After his online purchases, Sebastian still has 100 units of cryptocurrency A, whose acquisition price was €500.
For more examples, see the Tax Administration’s detailed guidance on the taxation of virtual currencies
How is income from mining taxed?
Income from mining is usually earned income (the Proof-of-Work protocol). It is your incomefor the year when the crypto assets or other consideration are transferred to your virtual wallet or crypto asset account.
The value of the crypto assets is determined according to their exchange rate in euros at the time of mining. In the case of income from mining, you can use the daily or monthly average rate if necessary. In valuation, use the same periodisation consistently, i.e. either the daily or monthly average rate or the values provided by the same exchange, throughout the year.
Expenses arising from mining are deductible
Expenses arising from mining can be deducted from the income earned from mining.
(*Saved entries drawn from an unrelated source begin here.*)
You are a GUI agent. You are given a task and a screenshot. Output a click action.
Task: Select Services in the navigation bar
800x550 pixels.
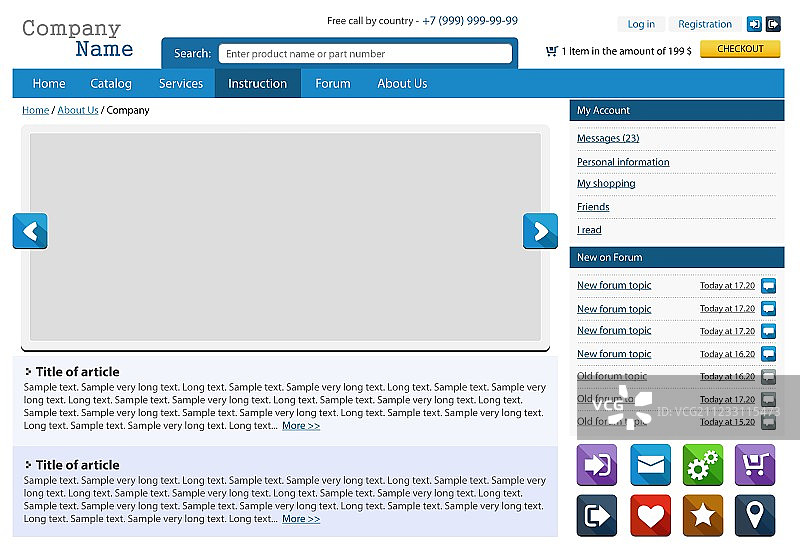pyautogui.click(x=181, y=84)
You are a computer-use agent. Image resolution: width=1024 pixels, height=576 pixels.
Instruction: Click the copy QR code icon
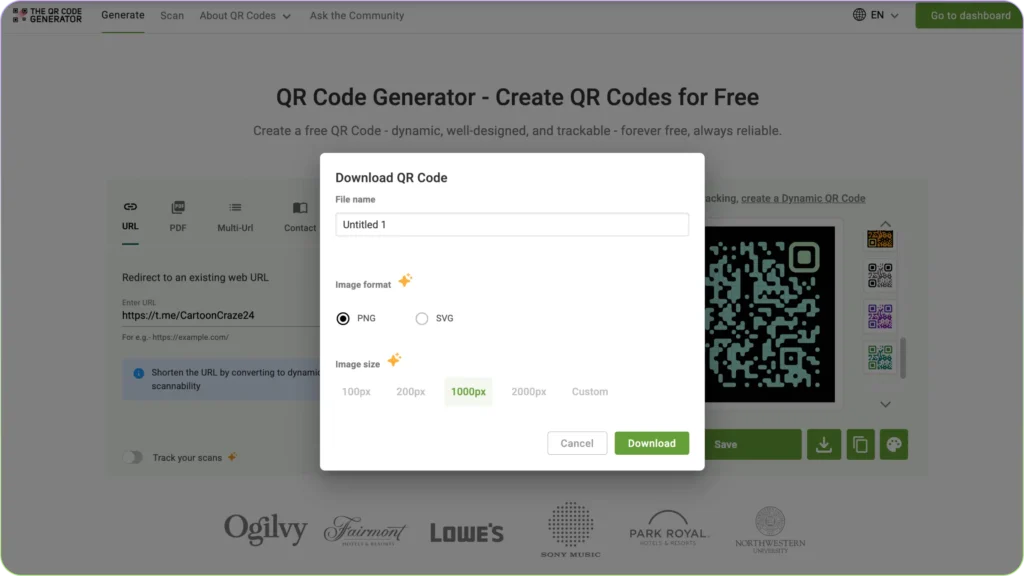[860, 444]
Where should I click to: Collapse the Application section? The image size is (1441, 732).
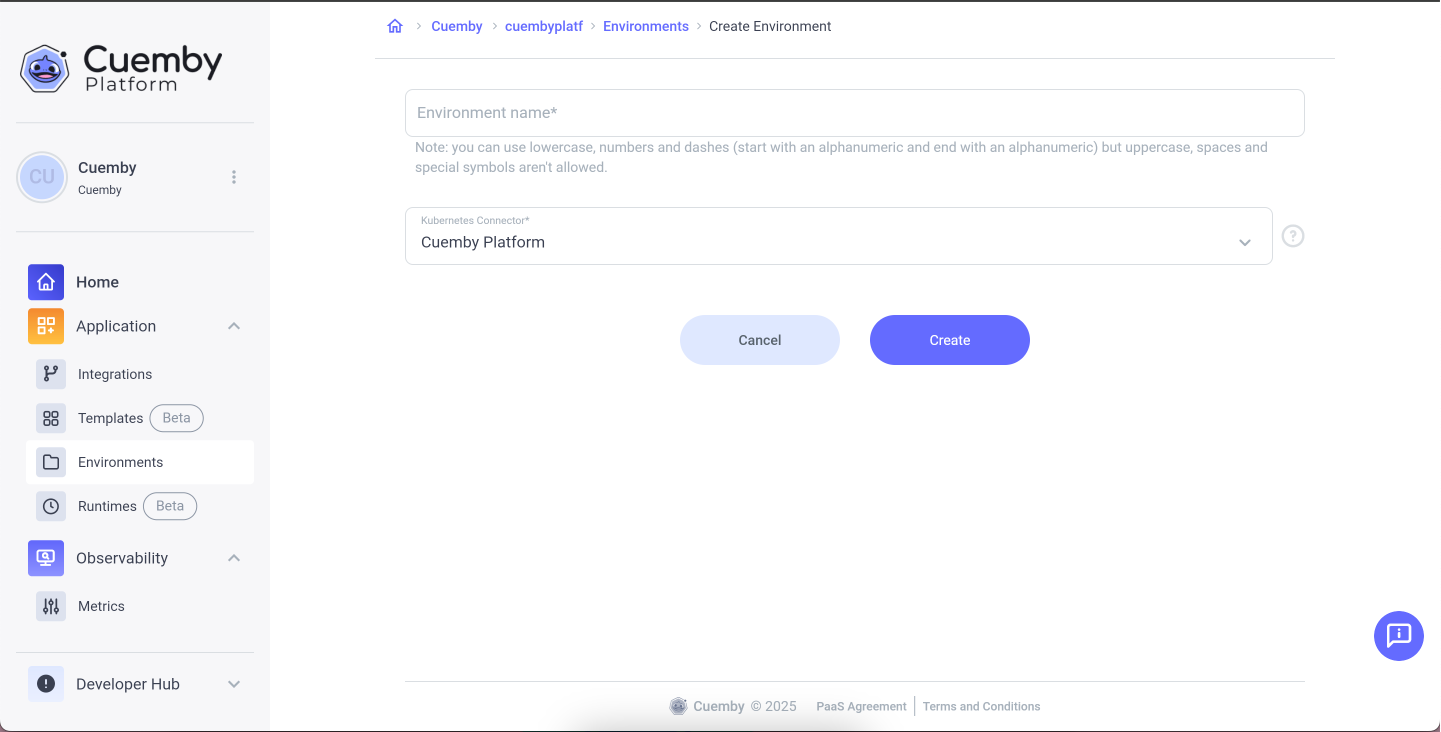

For this reason, you cannot deduct the expenses from capital gain when you exchange or spend the crypto assets.
However, you can deduct increased electricity costs resulting from mining, for example, from your earned income (first establish the actual increase in electricity costs). You can also deduct the acquisition cost of the equipment used in mining.
You can deduct the following percentages from the equipment acquisition cost:
- 25% when you use the equipment to earn infrequent mining income
- 50% when you use the equipment to earn mining income
- 100% when you use the equipment primarily to earn mining income.
Note that, at request, you must be able to present proof of how often and for what purposes the equipment is used.
Kalle bought a computer at €1,800. He bought the computer for private use but also uses it in mining. Fifty percent of the purchase price, i.e. €900, is considered an expense deductible in tax assessment. Kalle can deduct the whole deductible acquisition cost of €900 on his tax return for the year in which the computer was bought.
Mining income taxable as capital income
You can also receive new crypto assets by locking up (staking) your existing crypto assets on a network to safeguard their value. The reward for this may be, for example, an additional 5% of crypto assets per year, paid on a daily basis, on top of your existing crypto asset income (the Proof-of-Stake protocol).
In tax assessment, the reward is regarded as income that is based on the crypto assets you have bought earlier, so the value of the additional crypto assets is taxed as capital income. Report this kind of income under Other capital income on the tax return and the related expenses under Other deductions from capital income.